**TO DO**
Could you restate the data word for word and drop the pictures?

**THE DATA**

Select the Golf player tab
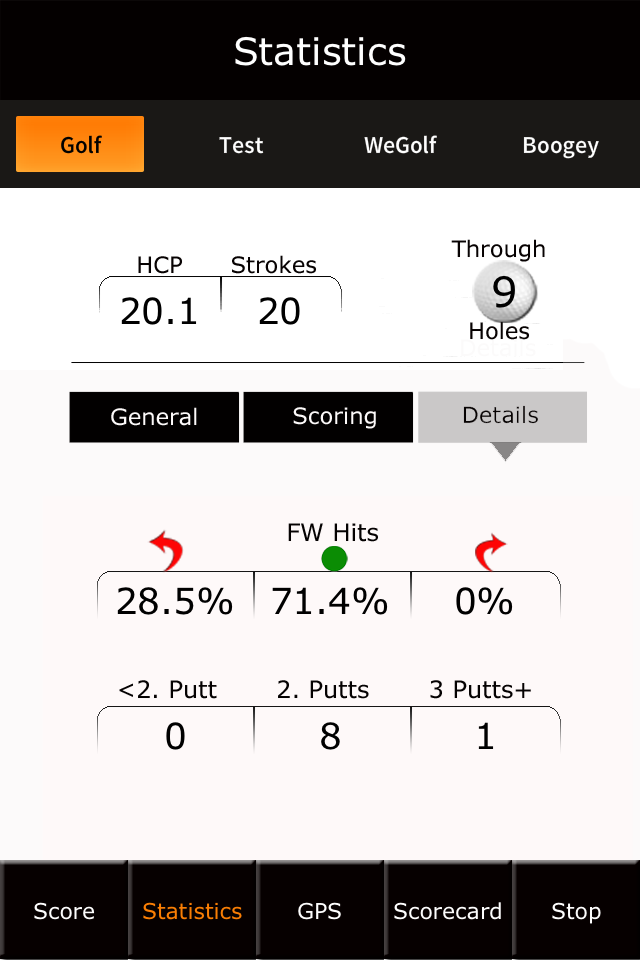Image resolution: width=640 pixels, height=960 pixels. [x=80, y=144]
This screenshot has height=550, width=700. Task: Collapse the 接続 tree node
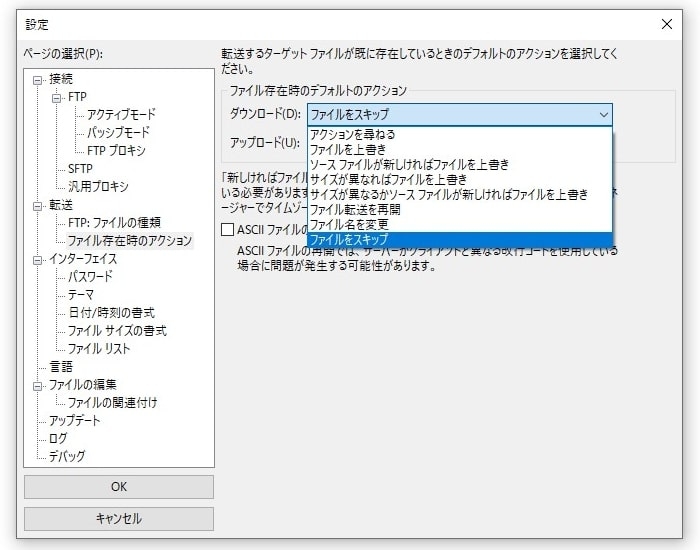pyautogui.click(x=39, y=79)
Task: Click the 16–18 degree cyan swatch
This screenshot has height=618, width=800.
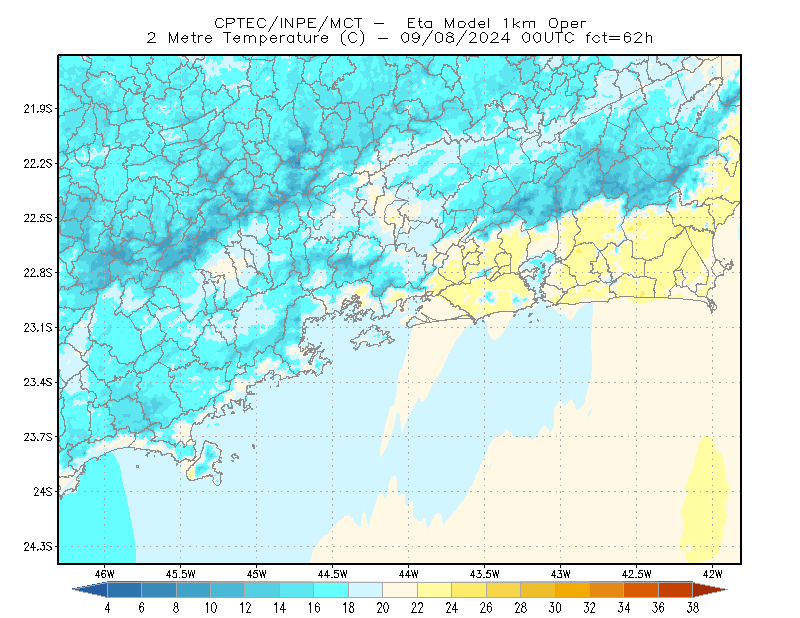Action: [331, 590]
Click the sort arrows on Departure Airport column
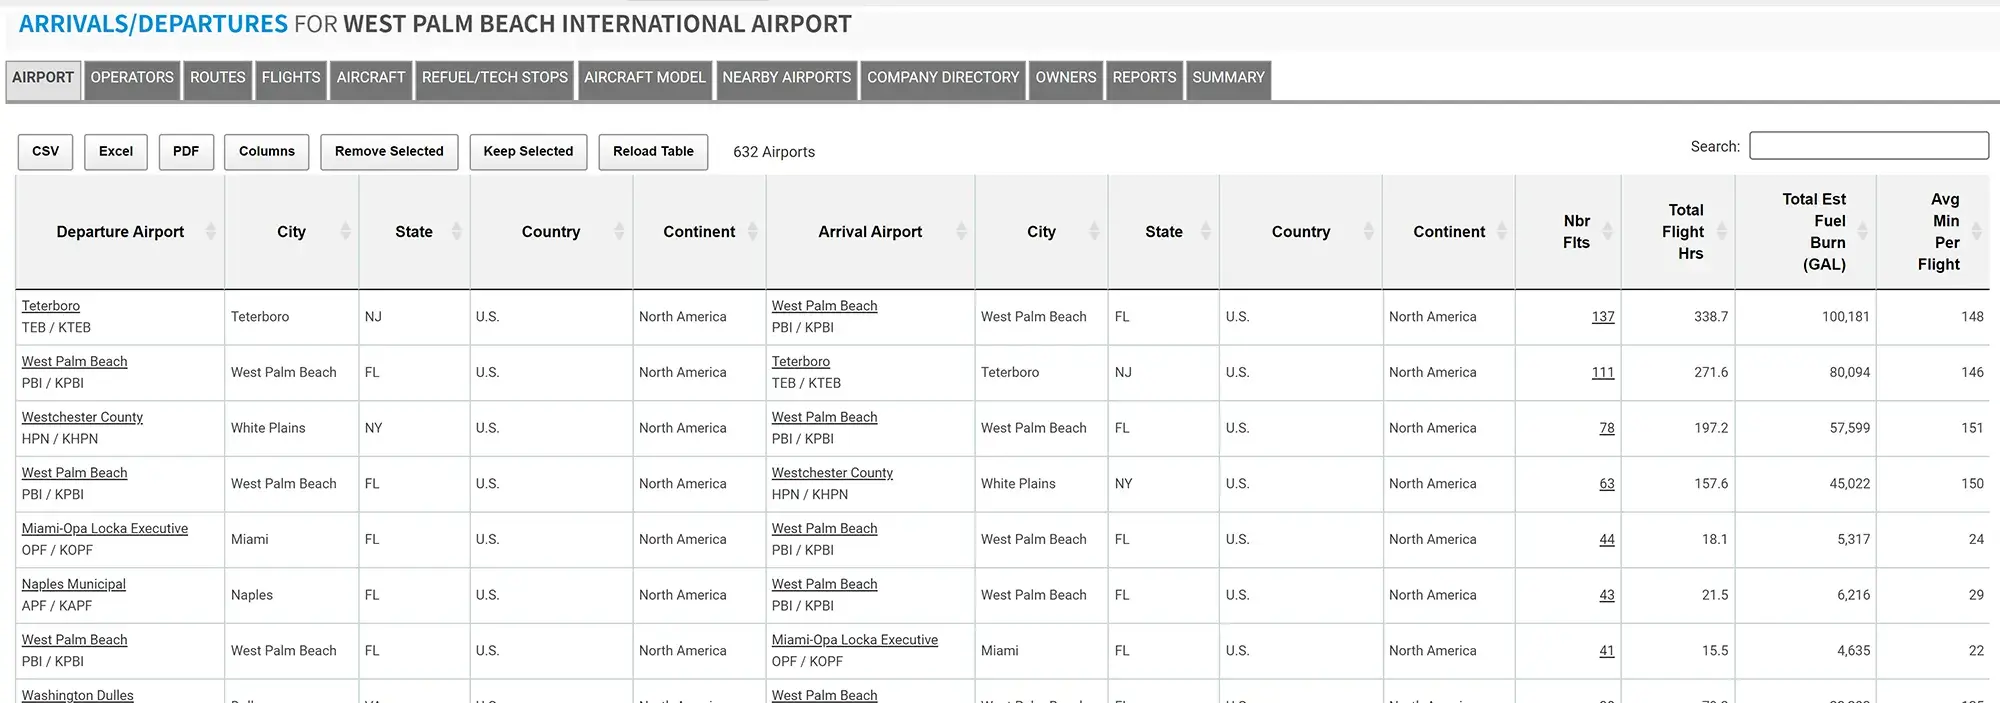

**TASK RESULT**
Select the Golf player tab
Image resolution: width=640 pixels, height=960 pixels. [x=80, y=144]
This screenshot has height=550, width=700. Task: Collapse the 接続 tree node
pyautogui.click(x=39, y=79)
Task: Click the 16–18 degree cyan swatch
This screenshot has height=618, width=800.
Action: [331, 590]
Click the sort arrows on Departure Airport column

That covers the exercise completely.